Normales Feuerwerk gibt es dann aber auch, wobei die Menge, die ich gesehen habe, dann doch recht überschaubar war. Wahrscheinlich zu teuer und es ist ja auch nur ein kleiner Ort.
Stattdessen habe ich einige Pärchen gesehen, die einen Feuerballon aus Papier in die Luft steigen lassen haben. Dann wird bis spät in die Nacht im Rahmen der Familie getanzt und gefeiert. Ich kann sagen, dass um fünf Uhr, als ich aufgewacht bin, noch laute Musik draußen lief.
Am Neujahrstag mache ich mich auf den Weg zu einer neuen Wanderung entlang des Flusses, um einige Wasserfälle zu entdecken. Der führt auf und ab, verzweig sich öfters und ich weiß nicht genau, welcher der richtige ist. Mehrfach muss ich an einer Sackgasse oder weil sich der Pfad in der Wildnis verliert, kehrt machen. Ich kämpfe mich teilweise durchs Unterholz und Dornen oder klettere halb rutschend den Hang hinunter, um den Weg wieder zu finden. Auf Wiesen ist es besonders Schlimm, weil der Weg nicht erkennbar ist oder zu viele Pfade durch Tiere getrampelt wurden. An einer Stelle komme ich gar viermal vorbei, um den korrekten Weg ausfindig zu machen.

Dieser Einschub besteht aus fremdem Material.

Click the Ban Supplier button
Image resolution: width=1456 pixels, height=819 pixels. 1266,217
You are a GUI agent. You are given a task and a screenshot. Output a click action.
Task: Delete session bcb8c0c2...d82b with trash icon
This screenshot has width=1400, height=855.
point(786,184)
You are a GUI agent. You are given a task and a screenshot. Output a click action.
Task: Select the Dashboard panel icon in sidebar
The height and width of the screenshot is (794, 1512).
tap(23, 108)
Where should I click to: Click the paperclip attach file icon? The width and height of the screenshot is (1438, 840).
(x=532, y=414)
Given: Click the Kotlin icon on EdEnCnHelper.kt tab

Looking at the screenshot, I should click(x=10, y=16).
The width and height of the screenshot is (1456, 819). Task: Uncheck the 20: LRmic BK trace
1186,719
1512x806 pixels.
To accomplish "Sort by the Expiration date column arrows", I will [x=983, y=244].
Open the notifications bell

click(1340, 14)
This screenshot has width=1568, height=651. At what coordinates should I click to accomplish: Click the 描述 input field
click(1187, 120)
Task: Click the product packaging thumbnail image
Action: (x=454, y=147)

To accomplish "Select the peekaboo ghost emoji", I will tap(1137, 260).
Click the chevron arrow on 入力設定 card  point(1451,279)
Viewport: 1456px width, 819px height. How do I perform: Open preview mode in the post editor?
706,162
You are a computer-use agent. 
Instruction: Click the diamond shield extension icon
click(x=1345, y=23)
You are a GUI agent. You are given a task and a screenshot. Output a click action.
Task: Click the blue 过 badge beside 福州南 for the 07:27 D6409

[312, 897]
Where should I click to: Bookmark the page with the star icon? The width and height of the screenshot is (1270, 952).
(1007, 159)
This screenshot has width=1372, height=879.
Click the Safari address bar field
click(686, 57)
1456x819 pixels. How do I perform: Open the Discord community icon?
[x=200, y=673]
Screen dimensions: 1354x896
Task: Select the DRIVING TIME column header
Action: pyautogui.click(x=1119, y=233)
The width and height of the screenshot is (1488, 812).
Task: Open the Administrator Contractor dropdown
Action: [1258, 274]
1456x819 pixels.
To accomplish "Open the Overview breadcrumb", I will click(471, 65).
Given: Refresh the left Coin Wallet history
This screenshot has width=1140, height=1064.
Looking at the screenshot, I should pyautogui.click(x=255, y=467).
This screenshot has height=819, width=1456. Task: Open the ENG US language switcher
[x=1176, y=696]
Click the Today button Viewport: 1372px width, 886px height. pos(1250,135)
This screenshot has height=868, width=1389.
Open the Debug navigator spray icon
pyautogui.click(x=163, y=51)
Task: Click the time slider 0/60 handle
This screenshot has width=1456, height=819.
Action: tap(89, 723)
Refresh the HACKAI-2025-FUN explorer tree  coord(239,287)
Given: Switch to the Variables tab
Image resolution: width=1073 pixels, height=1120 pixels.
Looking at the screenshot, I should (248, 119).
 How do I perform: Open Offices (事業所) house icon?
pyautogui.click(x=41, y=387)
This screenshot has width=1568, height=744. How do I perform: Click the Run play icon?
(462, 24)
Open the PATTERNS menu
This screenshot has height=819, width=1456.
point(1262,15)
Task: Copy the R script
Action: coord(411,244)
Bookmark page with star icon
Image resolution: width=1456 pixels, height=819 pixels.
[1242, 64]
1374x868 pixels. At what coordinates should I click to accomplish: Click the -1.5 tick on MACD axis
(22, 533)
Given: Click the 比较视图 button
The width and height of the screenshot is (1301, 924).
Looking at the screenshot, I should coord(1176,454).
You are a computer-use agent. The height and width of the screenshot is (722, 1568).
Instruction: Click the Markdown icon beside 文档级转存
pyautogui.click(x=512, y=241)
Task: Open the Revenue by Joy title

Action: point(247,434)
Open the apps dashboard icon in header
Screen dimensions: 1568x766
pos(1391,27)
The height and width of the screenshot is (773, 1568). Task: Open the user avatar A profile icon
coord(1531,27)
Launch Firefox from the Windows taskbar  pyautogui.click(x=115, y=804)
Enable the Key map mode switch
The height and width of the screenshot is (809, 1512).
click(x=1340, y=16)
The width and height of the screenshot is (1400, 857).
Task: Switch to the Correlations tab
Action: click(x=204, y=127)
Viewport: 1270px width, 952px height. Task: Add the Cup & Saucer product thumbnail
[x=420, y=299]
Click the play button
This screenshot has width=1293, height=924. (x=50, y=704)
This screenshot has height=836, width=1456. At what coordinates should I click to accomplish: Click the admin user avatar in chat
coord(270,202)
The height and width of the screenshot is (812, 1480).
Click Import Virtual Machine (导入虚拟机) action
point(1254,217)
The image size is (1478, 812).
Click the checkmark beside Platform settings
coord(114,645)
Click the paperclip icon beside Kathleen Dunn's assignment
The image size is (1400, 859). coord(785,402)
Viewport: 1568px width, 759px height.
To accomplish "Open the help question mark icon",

Schön ist es auch, wenn auf einem schmalen Pfad, zu einer Seite Berg, zur anderen Seite Abhang, plötzlich Pferde, Esel oder Kühe im Weg stehen und du dich an ihnen vorbeischieben musst. Hat mir teilweise schon Sorgen gemacht, ob eines der Tiere austritt. Nach 4 Stunden für 12 Kilometer erreiche ich aber schließlich eine Seilgondel, die mich zurück über den Fluss bringt, wo ich noch ein Abendessen zu mir nehme, bevor ich in den Bus zurück zum Ort steige.
Das Abendessen war toll. Es gab im Restaurant einen Teich mit Fischen. Man hält die Angel hinein und der Fisch, der angebissen hat, wird zubereitet. Ich hätte allerdings vielleicht erst zurückfahren sollen, denn als ich das Restaurant verlasse, sehe ich die Autos stehen.

Der Bus, der kurze Zeit später auftaucht, benötigt geschlagene 2,5 Stunden zurück zum Ort. Ich hätte in derselben Zeit laufen können, aber nach der Wanderung und bei einer vollen Straßen am Steilhang mit mehreren Tunneln vielleicht nicht die beste Idee. So sitze ich also im Bus, warte und bange teilweise, wenn der Bus meines Erachtens nach zu nah an den Abgrund fährt. Schließlich komme ich aber wieder an und falle erschöpft ins Bett. Trotz der Strapazen mit dem Wanderweg, einigen Kratzern und Splittern und der Busfahrt, kann ich im Nachhinein sagen, dass es doch Spaß gemacht hat.

Am 2. Januar mache ich nur eine kurze Wanderung, bevor es heute (3.) zum nächsten Ort weitergeht.